▶ _Collected data entries_:

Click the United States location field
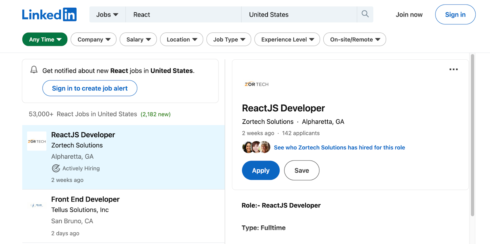This screenshot has height=244, width=490. coord(299,15)
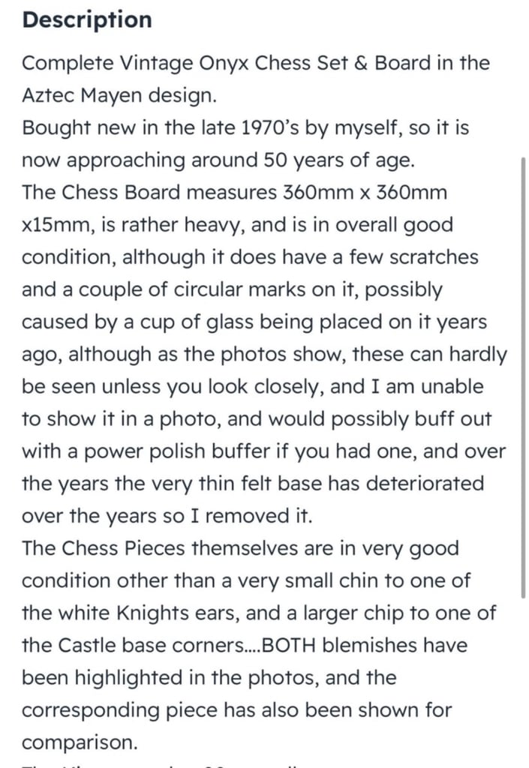Click the line 'to show it in a photo'

pos(257,419)
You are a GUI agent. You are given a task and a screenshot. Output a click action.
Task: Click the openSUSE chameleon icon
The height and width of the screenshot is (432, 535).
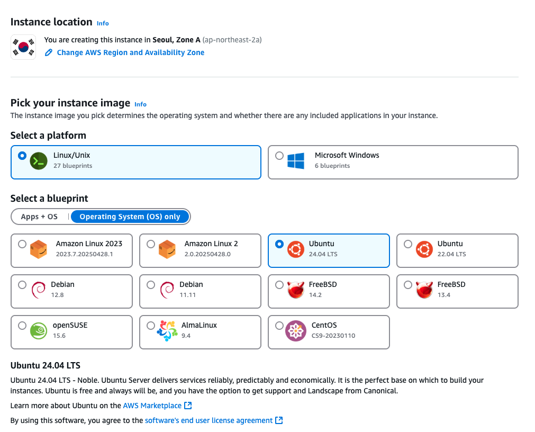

▶ _Task to carry out_: Leave out the pictures and return the rest of the records exactly.

▶ _Answer box_:
Click the United States location field
This screenshot has height=244, width=490. coord(299,15)
Click the line 'to show it in a photo'

pos(257,419)
You are a GUI agent. You are given a task and a screenshot. Output a click action.
Task: Click the openSUSE chameleon icon
The height and width of the screenshot is (432, 535).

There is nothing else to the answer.